§ WHAT YOU HAVE TO DO:
Can you reproduce each of the following items word for word?

§ DATA FOR THIS EXERCISE:
____

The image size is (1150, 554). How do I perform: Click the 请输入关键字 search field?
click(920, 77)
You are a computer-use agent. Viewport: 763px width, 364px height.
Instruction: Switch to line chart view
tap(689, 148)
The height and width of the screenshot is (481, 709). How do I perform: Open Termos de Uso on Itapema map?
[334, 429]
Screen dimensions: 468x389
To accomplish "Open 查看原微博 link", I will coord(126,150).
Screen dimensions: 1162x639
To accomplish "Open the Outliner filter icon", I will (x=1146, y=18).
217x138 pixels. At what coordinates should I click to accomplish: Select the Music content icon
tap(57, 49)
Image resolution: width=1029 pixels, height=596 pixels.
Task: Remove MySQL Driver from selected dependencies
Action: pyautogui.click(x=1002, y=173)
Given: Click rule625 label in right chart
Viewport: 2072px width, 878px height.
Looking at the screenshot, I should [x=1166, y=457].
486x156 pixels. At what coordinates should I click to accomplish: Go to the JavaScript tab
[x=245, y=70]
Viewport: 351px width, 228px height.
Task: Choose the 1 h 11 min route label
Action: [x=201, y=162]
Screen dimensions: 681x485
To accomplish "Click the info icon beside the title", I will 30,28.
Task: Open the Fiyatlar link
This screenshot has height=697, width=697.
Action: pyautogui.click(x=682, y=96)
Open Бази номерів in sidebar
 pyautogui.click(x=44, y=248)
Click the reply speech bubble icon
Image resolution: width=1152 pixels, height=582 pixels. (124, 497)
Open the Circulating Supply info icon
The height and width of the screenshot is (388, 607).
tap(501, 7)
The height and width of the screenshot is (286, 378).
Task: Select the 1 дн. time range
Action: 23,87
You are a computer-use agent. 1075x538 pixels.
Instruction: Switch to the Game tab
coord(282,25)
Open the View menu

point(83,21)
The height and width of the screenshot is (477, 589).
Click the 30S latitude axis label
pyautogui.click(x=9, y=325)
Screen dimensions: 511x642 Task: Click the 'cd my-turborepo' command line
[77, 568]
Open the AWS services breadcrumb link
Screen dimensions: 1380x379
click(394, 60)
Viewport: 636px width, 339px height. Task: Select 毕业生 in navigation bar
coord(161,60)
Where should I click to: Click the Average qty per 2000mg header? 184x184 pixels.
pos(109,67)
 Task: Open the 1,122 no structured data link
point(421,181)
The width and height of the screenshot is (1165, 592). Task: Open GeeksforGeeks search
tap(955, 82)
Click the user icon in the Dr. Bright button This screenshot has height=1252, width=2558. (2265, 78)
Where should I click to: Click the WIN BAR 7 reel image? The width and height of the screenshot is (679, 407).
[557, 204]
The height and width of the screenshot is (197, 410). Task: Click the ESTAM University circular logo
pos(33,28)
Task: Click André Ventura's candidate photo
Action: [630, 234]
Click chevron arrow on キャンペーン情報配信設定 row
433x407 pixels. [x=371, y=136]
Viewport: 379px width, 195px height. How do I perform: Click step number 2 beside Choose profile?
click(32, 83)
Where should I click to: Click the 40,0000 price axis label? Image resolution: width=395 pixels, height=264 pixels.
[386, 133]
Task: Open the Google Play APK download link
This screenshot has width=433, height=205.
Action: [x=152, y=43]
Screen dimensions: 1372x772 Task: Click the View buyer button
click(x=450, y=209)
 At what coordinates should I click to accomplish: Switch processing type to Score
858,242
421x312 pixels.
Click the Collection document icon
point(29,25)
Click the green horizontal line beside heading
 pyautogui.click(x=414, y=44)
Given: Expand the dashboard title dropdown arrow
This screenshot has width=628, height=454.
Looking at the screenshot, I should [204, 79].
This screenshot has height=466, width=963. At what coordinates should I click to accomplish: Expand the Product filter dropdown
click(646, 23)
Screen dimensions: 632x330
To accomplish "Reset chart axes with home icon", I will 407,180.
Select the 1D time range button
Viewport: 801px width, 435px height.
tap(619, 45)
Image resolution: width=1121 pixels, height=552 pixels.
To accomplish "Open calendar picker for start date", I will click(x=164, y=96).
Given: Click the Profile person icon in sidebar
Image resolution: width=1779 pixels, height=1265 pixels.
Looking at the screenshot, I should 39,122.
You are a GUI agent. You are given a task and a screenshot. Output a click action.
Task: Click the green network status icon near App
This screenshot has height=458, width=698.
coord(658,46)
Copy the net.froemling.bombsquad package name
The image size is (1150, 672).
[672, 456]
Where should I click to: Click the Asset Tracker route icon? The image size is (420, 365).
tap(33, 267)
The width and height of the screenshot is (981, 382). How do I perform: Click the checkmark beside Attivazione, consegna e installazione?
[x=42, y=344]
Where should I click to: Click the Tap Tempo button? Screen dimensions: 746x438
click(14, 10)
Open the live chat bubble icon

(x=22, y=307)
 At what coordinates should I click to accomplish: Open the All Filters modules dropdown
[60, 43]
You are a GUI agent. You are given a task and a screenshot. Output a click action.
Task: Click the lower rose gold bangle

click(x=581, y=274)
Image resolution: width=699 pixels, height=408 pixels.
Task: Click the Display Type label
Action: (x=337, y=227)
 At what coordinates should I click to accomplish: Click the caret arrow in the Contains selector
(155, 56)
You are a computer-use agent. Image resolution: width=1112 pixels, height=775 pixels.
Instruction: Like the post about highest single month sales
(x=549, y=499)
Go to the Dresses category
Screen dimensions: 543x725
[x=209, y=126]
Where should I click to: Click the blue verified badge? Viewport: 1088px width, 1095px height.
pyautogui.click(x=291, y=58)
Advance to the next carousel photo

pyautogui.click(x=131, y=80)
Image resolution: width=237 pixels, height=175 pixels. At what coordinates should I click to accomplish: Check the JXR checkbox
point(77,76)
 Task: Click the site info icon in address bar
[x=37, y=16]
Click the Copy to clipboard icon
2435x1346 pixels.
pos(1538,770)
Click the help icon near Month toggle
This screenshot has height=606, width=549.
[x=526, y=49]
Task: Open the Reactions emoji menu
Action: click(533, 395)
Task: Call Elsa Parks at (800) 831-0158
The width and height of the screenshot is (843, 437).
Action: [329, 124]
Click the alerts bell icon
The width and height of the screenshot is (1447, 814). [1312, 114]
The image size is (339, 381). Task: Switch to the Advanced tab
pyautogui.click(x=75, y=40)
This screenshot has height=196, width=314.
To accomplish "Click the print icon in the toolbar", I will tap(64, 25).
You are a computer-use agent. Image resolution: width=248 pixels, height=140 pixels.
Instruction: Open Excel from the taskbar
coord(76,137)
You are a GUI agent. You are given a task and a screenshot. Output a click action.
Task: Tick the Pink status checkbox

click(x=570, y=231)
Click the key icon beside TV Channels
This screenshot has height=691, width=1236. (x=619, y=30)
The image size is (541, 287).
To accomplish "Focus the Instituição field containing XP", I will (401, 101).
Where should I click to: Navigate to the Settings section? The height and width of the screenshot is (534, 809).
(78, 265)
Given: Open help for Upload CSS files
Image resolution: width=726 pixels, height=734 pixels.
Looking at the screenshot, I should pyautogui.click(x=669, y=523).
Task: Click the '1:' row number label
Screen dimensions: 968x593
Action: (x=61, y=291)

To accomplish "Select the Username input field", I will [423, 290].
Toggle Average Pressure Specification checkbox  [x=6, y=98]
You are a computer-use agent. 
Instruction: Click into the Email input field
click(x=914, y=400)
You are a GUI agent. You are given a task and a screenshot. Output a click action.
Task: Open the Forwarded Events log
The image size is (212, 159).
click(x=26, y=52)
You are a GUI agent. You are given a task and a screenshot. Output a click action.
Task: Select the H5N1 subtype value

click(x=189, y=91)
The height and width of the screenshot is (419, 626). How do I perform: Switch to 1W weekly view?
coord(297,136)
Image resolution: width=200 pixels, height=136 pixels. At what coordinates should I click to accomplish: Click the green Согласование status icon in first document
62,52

____

§ THE RESULT:
The image size is (1150, 554). How do I perform: Click the 请输入关键字 search field?
click(920, 77)
You are a computer-use agent. Viewport: 763px width, 364px height.
Instruction: Switch to line chart view
tap(689, 148)
The height and width of the screenshot is (481, 709). How do I perform: Open Termos de Uso on Itapema map?
[334, 429]
Screen dimensions: 468x389
To accomplish "Open 查看原微博 link", I will coord(126,150).
Screen dimensions: 1162x639
To accomplish "Open the Outliner filter icon", I will (x=1146, y=18).
217x138 pixels. At what coordinates should I click to accomplish: Select the Music content icon
tap(57, 49)
Image resolution: width=1029 pixels, height=596 pixels.
Task: Remove MySQL Driver from selected dependencies
Action: pyautogui.click(x=1002, y=173)
Given: Click rule625 label in right chart
Viewport: 2072px width, 878px height.
Looking at the screenshot, I should [x=1166, y=457].
486x156 pixels. At what coordinates should I click to accomplish: Go to the JavaScript tab
[x=245, y=70]
Viewport: 351px width, 228px height.
Task: Choose the 1 h 11 min route label
Action: [x=201, y=162]
Screen dimensions: 681x485
To accomplish "Click the info icon beside the title", I will 30,28.
Task: Open the Fiyatlar link
This screenshot has height=697, width=697.
Action: pyautogui.click(x=682, y=96)
Open Бази номерів in sidebar
 pyautogui.click(x=44, y=248)
Click the reply speech bubble icon
Image resolution: width=1152 pixels, height=582 pixels. (124, 497)
Open the Circulating Supply info icon
The height and width of the screenshot is (388, 607).
tap(501, 7)
The height and width of the screenshot is (286, 378).
Task: Select the 1 дн. time range
Action: 23,87
You are a computer-use agent. 1075x538 pixels.
Instruction: Switch to the Game tab
coord(282,25)
Open the View menu

point(83,21)
The height and width of the screenshot is (477, 589).
Click the 30S latitude axis label
pyautogui.click(x=9, y=325)
Screen dimensions: 511x642 Task: Click the 'cd my-turborepo' command line
[77, 568]
Open the AWS services breadcrumb link
Screen dimensions: 1380x379
click(394, 60)
Viewport: 636px width, 339px height. Task: Select 毕业生 in navigation bar
coord(161,60)
Where should I click to: Click the Average qty per 2000mg header? 184x184 pixels.
pos(109,67)
 Task: Open the 1,122 no structured data link
point(421,181)
The width and height of the screenshot is (1165, 592). Task: Open GeeksforGeeks search
tap(955, 82)
Click the user icon in the Dr. Bright button This screenshot has height=1252, width=2558. (2265, 78)
Where should I click to: Click the WIN BAR 7 reel image? The width and height of the screenshot is (679, 407).
[557, 204]
The height and width of the screenshot is (197, 410). Task: Click the ESTAM University circular logo
pos(33,28)
Task: Click André Ventura's candidate photo
Action: [630, 234]
Click chevron arrow on キャンペーン情報配信設定 row
433x407 pixels. [x=371, y=136]
Viewport: 379px width, 195px height. How do I perform: Click step number 2 beside Choose profile?
click(32, 83)
Where should I click to: Click the 40,0000 price axis label? Image resolution: width=395 pixels, height=264 pixels.
[386, 133]
Task: Open the Google Play APK download link
This screenshot has width=433, height=205.
Action: [x=152, y=43]
Screen dimensions: 1372x772 Task: Click the View buyer button
click(x=450, y=209)
 At what coordinates should I click to accomplish: Switch processing type to Score
858,242
421x312 pixels.
Click the Collection document icon
point(29,25)
Click the green horizontal line beside heading
 pyautogui.click(x=414, y=44)
Given: Expand the dashboard title dropdown arrow
This screenshot has width=628, height=454.
Looking at the screenshot, I should [204, 79].
This screenshot has height=466, width=963. At what coordinates should I click to accomplish: Expand the Product filter dropdown
click(646, 23)
Screen dimensions: 632x330
To accomplish "Reset chart axes with home icon", I will 407,180.
Select the 1D time range button
Viewport: 801px width, 435px height.
tap(619, 45)
Image resolution: width=1121 pixels, height=552 pixels.
To accomplish "Open calendar picker for start date", I will click(x=164, y=96).
Given: Click the Profile person icon in sidebar
Image resolution: width=1779 pixels, height=1265 pixels.
Looking at the screenshot, I should 39,122.
You are a GUI agent. You are given a task and a screenshot. Output a click action.
Task: Click the green network status icon near App
This screenshot has height=458, width=698.
coord(658,46)
Copy the net.froemling.bombsquad package name
The image size is (1150, 672).
[672, 456]
Where should I click to: Click the Asset Tracker route icon? The image size is (420, 365).
tap(33, 267)
The width and height of the screenshot is (981, 382). How do I perform: Click the checkmark beside Attivazione, consegna e installazione?
[x=42, y=344]
Where should I click to: Click the Tap Tempo button? Screen dimensions: 746x438
click(14, 10)
Open the live chat bubble icon

(x=22, y=307)
 At what coordinates should I click to accomplish: Open the All Filters modules dropdown
[60, 43]
You are a GUI agent. You are given a task and a screenshot. Output a click action.
Task: Click the lower rose gold bangle

click(x=581, y=274)
Image resolution: width=699 pixels, height=408 pixels.
Task: Click the Display Type label
Action: (x=337, y=227)
 At what coordinates should I click to accomplish: Click the caret arrow in the Contains selector
(155, 56)
You are a computer-use agent. Image resolution: width=1112 pixels, height=775 pixels.
Instruction: Like the post about highest single month sales
(x=549, y=499)
Go to the Dresses category
Screen dimensions: 543x725
[x=209, y=126]
Where should I click to: Click the blue verified badge? Viewport: 1088px width, 1095px height.
pyautogui.click(x=291, y=58)
Advance to the next carousel photo

pyautogui.click(x=131, y=80)
Image resolution: width=237 pixels, height=175 pixels. At what coordinates should I click to accomplish: Check the JXR checkbox
point(77,76)
 Task: Click the site info icon in address bar
[x=37, y=16]
Click the Copy to clipboard icon
2435x1346 pixels.
pos(1538,770)
Click the help icon near Month toggle
This screenshot has height=606, width=549.
[x=526, y=49]
Task: Open the Reactions emoji menu
Action: click(533, 395)
Task: Call Elsa Parks at (800) 831-0158
The width and height of the screenshot is (843, 437).
Action: [329, 124]
Click the alerts bell icon
The width and height of the screenshot is (1447, 814). [1312, 114]
The image size is (339, 381). Task: Switch to the Advanced tab
pyautogui.click(x=75, y=40)
This screenshot has height=196, width=314.
To accomplish "Click the print icon in the toolbar", I will tap(64, 25).
You are a computer-use agent. Image resolution: width=248 pixels, height=140 pixels.
Instruction: Open Excel from the taskbar
coord(76,137)
You are a GUI agent. You are given a task and a screenshot. Output a click action.
Task: Tick the Pink status checkbox

click(x=570, y=231)
Click the key icon beside TV Channels
This screenshot has height=691, width=1236. (x=619, y=30)
The image size is (541, 287).
To accomplish "Focus the Instituição field containing XP", I will (401, 101).
Where should I click to: Navigate to the Settings section? The height and width of the screenshot is (534, 809).
(78, 265)
Given: Open help for Upload CSS files
Image resolution: width=726 pixels, height=734 pixels.
Looking at the screenshot, I should pyautogui.click(x=669, y=523).
Task: Click the '1:' row number label
Screen dimensions: 968x593
Action: (x=61, y=291)

To accomplish "Select the Username input field", I will [423, 290].
Toggle Average Pressure Specification checkbox  [x=6, y=98]
You are a computer-use agent. 
Instruction: Click into the Email input field
click(x=914, y=400)
You are a GUI agent. You are given a task and a screenshot. Output a click action.
Task: Open the Forwarded Events log
The image size is (212, 159).
click(x=26, y=52)
You are a GUI agent. You are given a task and a screenshot. Output a click action.
Task: Select the H5N1 subtype value

click(x=189, y=91)
The height and width of the screenshot is (419, 626). How do I perform: Switch to 1W weekly view?
coord(297,136)
Image resolution: width=200 pixels, height=136 pixels. At what coordinates should I click to accomplish: Click the green Согласование status icon in first document
62,52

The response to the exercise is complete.